- _Task directions_: Update everything from the start of the items down to the line containing "Open the TCS", including that line. Replace "column" with "field" and leave everything else as it is.

---------- Supplied records ----------

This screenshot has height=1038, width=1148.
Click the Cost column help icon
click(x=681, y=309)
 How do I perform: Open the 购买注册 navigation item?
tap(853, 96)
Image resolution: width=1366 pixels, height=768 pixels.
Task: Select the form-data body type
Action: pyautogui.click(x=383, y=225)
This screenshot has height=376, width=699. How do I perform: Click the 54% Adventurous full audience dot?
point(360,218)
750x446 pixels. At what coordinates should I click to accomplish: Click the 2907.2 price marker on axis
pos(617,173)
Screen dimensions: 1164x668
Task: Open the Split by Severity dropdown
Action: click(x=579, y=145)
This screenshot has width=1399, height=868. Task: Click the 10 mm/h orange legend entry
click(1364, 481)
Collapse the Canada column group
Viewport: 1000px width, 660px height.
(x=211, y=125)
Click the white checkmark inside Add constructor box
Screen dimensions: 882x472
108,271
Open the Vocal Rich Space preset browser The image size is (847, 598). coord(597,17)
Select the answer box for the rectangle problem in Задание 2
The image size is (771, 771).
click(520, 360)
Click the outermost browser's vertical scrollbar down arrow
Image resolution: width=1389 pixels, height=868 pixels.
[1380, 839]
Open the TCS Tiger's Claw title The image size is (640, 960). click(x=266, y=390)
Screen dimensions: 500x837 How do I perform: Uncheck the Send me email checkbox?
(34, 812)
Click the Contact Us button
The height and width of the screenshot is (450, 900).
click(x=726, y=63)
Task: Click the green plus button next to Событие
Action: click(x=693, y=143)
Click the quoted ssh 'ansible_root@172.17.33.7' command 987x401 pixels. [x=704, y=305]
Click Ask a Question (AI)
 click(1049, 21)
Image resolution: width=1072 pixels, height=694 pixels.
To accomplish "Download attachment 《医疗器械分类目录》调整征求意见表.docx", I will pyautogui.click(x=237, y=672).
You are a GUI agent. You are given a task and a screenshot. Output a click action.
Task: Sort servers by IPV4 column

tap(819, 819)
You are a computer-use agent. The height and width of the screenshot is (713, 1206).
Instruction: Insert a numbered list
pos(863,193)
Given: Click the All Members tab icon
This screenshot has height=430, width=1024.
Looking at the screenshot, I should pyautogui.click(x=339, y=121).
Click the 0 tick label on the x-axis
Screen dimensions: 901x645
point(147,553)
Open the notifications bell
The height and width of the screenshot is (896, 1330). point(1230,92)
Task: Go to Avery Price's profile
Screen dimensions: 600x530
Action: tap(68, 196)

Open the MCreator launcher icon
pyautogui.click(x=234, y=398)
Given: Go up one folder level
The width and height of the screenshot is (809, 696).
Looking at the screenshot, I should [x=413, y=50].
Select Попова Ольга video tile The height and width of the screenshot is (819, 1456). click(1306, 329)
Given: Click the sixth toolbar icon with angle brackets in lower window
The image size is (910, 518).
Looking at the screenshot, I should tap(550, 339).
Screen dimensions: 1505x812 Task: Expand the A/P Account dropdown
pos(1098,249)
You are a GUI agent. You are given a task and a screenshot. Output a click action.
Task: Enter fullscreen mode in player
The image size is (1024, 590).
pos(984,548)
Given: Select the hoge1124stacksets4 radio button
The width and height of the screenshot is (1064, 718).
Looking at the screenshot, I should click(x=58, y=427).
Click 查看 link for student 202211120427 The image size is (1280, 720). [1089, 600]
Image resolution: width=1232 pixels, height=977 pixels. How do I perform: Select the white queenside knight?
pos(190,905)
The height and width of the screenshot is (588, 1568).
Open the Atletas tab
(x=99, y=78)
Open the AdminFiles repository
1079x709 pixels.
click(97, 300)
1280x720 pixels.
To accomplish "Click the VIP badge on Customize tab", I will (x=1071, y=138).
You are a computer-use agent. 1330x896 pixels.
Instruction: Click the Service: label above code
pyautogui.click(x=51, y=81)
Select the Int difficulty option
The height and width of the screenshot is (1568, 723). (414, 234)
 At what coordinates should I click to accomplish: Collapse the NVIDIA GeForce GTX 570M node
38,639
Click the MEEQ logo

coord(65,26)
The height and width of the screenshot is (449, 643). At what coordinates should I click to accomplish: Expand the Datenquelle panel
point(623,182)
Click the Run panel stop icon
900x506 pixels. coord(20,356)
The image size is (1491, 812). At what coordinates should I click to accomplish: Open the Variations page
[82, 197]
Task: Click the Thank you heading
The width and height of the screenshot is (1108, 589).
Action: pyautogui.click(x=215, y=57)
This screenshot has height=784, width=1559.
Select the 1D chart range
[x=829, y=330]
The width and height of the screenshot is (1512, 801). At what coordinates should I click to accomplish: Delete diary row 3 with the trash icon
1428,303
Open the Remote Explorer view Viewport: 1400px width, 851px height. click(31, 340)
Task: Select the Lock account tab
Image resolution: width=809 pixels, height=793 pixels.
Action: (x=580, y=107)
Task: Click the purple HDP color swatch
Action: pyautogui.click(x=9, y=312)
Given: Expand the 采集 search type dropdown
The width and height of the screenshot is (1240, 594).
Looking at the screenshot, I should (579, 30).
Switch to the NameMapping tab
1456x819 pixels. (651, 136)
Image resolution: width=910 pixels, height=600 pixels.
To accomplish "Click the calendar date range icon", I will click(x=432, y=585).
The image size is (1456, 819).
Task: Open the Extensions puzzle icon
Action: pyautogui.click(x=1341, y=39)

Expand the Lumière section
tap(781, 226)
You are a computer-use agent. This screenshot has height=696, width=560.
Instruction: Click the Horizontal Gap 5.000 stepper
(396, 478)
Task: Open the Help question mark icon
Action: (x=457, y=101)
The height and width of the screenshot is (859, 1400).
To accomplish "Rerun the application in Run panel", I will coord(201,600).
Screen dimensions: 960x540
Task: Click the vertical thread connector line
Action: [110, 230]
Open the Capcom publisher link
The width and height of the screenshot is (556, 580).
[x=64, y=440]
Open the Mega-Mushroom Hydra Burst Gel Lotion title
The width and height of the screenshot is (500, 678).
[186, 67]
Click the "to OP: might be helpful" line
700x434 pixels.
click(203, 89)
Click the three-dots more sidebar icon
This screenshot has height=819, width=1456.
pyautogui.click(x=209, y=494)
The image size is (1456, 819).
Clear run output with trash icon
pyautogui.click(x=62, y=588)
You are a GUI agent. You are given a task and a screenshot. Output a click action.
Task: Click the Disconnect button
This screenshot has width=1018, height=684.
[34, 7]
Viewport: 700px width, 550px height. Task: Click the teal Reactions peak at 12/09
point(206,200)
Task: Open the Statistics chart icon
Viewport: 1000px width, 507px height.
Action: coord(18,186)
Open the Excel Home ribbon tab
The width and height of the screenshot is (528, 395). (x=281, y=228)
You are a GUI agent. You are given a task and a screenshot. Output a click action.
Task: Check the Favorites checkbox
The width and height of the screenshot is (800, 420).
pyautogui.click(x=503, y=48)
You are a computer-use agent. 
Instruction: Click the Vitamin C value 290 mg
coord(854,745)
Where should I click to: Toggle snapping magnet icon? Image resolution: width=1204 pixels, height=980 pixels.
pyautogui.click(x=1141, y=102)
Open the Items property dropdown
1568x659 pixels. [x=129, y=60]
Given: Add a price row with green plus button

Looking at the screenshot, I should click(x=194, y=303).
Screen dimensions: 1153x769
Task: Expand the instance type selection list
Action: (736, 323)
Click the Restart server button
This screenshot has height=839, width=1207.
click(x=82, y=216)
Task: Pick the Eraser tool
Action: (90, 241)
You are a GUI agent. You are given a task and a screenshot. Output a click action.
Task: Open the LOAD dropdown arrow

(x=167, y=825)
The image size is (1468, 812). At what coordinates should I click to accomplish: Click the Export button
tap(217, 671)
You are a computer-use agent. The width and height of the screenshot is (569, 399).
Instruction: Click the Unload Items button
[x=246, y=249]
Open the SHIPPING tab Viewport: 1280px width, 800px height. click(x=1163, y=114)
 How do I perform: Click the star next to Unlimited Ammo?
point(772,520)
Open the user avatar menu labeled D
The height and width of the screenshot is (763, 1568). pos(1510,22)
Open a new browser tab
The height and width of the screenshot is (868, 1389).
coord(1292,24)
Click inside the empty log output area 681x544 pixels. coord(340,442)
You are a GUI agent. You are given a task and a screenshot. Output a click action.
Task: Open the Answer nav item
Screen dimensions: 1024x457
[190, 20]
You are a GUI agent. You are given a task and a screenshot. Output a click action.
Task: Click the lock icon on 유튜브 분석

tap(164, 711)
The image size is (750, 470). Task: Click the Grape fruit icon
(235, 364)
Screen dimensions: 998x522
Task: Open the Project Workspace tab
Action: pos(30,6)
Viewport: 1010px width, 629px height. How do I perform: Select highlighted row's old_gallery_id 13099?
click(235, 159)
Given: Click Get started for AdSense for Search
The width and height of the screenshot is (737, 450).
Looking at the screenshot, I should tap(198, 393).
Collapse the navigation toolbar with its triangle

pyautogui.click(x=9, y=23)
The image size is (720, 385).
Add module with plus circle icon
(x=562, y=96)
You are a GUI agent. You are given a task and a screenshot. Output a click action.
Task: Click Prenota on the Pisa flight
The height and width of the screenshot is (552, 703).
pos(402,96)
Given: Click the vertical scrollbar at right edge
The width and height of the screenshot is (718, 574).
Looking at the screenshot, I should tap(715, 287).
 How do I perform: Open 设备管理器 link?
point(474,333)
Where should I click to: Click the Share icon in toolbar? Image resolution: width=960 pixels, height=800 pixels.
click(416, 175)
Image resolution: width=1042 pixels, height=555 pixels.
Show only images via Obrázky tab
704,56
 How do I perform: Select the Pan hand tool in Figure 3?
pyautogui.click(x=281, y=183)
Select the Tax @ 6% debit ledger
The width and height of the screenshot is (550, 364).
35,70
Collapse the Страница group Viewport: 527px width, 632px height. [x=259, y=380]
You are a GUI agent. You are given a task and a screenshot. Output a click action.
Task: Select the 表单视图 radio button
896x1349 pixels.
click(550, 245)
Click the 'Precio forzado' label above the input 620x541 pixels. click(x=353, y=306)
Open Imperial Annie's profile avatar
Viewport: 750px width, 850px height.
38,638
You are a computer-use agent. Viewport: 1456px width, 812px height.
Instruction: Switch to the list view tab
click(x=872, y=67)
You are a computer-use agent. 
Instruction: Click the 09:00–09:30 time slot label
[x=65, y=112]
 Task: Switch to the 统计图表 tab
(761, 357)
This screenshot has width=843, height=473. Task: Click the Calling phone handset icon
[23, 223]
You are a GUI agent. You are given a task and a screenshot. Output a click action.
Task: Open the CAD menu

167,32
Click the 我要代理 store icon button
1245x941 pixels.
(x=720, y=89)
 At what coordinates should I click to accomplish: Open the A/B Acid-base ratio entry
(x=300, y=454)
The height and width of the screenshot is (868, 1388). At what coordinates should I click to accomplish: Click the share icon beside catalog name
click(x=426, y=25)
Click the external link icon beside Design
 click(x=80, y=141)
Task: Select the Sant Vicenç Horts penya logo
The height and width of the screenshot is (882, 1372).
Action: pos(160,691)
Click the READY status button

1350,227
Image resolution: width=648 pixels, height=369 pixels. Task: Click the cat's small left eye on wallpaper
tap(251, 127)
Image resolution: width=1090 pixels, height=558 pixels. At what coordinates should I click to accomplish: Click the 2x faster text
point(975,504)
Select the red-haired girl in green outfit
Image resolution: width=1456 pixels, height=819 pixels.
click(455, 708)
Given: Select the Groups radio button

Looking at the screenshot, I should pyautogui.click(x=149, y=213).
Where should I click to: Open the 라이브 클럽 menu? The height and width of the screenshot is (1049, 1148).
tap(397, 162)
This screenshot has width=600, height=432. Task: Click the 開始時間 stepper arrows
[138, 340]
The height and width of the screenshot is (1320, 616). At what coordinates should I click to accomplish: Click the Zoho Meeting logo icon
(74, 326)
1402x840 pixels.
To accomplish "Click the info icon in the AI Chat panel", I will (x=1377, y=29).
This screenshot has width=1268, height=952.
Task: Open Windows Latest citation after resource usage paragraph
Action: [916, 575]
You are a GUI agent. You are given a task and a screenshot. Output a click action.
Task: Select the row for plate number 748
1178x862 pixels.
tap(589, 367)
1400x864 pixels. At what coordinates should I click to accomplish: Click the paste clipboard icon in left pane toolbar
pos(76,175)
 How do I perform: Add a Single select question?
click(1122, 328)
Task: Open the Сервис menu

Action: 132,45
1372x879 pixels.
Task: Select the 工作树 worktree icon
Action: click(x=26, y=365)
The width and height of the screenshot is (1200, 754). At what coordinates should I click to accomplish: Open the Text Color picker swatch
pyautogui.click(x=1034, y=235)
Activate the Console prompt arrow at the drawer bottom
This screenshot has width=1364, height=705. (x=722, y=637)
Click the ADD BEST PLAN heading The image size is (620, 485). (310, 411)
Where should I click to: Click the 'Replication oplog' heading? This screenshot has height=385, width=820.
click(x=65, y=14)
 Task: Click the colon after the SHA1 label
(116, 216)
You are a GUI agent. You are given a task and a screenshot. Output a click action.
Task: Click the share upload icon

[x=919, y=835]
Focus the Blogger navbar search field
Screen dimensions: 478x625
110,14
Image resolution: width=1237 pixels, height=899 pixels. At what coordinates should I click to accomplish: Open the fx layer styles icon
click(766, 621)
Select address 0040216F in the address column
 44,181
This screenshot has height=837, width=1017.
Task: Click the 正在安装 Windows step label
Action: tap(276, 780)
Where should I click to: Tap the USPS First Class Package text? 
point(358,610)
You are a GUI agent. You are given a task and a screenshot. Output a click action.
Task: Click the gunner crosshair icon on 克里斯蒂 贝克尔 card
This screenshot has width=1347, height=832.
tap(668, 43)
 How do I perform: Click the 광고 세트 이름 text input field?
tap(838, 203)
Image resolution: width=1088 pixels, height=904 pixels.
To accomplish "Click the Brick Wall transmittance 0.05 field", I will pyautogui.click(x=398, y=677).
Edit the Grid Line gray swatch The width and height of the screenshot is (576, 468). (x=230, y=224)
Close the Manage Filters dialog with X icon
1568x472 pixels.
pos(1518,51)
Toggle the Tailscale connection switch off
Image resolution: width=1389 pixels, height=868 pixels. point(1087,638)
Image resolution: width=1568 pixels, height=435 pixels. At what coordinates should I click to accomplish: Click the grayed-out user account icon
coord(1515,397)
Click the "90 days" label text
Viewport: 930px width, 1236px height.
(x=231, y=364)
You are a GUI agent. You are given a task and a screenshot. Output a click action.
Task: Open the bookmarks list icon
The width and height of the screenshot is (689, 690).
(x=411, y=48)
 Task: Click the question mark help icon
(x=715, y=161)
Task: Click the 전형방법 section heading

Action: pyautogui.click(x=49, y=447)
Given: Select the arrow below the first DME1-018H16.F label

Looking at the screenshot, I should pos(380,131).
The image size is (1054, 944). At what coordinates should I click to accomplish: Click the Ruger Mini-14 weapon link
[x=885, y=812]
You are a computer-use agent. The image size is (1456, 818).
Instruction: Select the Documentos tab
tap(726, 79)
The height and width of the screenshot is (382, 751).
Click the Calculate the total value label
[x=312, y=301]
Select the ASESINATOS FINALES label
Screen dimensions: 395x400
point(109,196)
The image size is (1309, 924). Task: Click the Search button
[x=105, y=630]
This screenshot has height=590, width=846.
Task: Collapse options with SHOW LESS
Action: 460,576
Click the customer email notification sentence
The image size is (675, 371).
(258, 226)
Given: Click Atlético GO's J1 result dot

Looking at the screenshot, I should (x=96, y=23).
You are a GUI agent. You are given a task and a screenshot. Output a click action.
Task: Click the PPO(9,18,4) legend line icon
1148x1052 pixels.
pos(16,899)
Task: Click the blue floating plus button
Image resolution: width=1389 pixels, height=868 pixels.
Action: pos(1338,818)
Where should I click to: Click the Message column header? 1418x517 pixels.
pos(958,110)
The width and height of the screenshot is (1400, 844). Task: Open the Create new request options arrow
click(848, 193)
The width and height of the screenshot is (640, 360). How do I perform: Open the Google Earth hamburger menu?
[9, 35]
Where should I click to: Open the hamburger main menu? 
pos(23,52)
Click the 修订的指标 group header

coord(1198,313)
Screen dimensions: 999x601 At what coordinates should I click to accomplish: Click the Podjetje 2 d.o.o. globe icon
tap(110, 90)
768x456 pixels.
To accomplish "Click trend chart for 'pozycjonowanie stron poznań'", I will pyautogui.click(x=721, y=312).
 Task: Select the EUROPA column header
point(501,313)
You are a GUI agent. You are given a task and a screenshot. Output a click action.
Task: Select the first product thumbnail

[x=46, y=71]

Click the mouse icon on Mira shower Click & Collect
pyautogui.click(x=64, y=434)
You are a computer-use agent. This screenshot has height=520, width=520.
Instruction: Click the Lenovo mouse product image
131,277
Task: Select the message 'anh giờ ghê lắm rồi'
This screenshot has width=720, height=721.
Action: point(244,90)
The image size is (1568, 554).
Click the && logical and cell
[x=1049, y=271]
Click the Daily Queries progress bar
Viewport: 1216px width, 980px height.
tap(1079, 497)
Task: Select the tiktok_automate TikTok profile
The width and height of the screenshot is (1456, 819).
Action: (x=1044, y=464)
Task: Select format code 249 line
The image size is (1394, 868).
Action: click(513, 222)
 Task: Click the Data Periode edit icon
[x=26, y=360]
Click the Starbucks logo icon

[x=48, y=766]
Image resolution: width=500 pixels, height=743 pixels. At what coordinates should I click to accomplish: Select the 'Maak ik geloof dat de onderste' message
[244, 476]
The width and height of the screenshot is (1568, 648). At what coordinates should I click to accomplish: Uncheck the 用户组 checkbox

----------

- _Full solution_:
This screenshot has height=1038, width=1148.
Click the Cost field help icon
click(x=681, y=309)
 How do I perform: Open the 购买注册 navigation item?
tap(853, 96)
Image resolution: width=1366 pixels, height=768 pixels.
Task: Select the form-data body type
Action: pyautogui.click(x=383, y=225)
This screenshot has height=376, width=699. How do I perform: Click the 54% Adventurous full audience dot?
point(360,218)
750x446 pixels. At what coordinates should I click to accomplish: Click the 2907.2 price marker on axis
pos(617,173)
Screen dimensions: 1164x668
Task: Open the Split by Severity dropdown
Action: click(x=579, y=145)
This screenshot has width=1399, height=868. Task: Click the 10 mm/h orange legend entry
click(1364, 481)
Collapse the Canada field group
Viewport: 1000px width, 660px height.
(x=211, y=125)
Click the white checkmark inside Add constructor box
Screen dimensions: 882x472
108,271
Open the Vocal Rich Space preset browser The image size is (847, 598). coord(597,17)
Select the answer box for the rectangle problem in Задание 2
The image size is (771, 771).
click(520, 360)
Click the outermost browser's vertical scrollbar down arrow
Image resolution: width=1389 pixels, height=868 pixels.
[1380, 839]
Open the TCS Tiger's Claw title The image size is (640, 960). click(x=266, y=390)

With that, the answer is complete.